Foi lançado na manhã de quarta-feira (9), na Câmara Municipal de Campo Grande, o programa “Banco Vermelho”, uma iniciativa que transforma um simples banco em símbolo de memória e reflexão sobre a violência de gênero e o feminicídio. O projeto é uma articulação da vereadora Luiza Ribeiro (PT) e busca chamar a atenção da sociedade para a urgência de combater a violência contra as mulheres.
A proposta é simples, mas profunda: bancos vermelhos instalados em espaços públicos servem como memoriais às vítimas de feminicídio e como convites à reflexão sobre a cultura da violência e da desigualdade de gênero.
O programa em Campo Grande conta com o apoio da Companhia Nacional de Abastecimento (Conab-MS).
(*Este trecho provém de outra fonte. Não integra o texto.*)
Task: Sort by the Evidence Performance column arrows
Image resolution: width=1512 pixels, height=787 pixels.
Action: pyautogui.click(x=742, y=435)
Durante a cerimônia de lançamento, o superintendente do órgão no Estado, Agnaldo Dias, destacou o simbolismo da ação e lançou um desafio:
“O Banco Vermelho, além de ser um informativo, é um símbolo para a gente refletir em relação ao feminicídio. Nós saímos do mapa da fome e agora, Luiza, precisamos sair do mapa do feminicídio”, afirmou.
Em vídeo publicado nas redes sociais, a vereadora Luiza Ribeiro explicou a origem da iniciativa.
“O Banco Vermelho começou na Itália, em 2016, e foi trazido ao Brasil por duas pernambucanas que perderam amigas para o feminicídio. Ele representa um ponto na paisagem urbana para que a gente pare e reflita sobre a violência contra as mulheres, deseje o fim disso e se levante para agir”, disse a parlamentar.
O primeiro banco inaugurado na Câmara é itinerante. Nas próximas semanas, ele visitará instituições como o Ministério Público do Trabalho (MPT/MS), a Universidade Federal de Mato Grosso do Sul (UFMS), o Instituto Federal de Mato Grosso do Sul (IFMS), a Casa da Mulher Brasileira e o Instituto Mirim.
Segundo Luiza Ribeiro, a intenção é que a mensagem se espalhe:
“Depois de percorrer a cidade, queremos que o Banco Vermelho rode todo o Estado, levando conscientização e esperança de um futuro sem violência contra as mulheres.”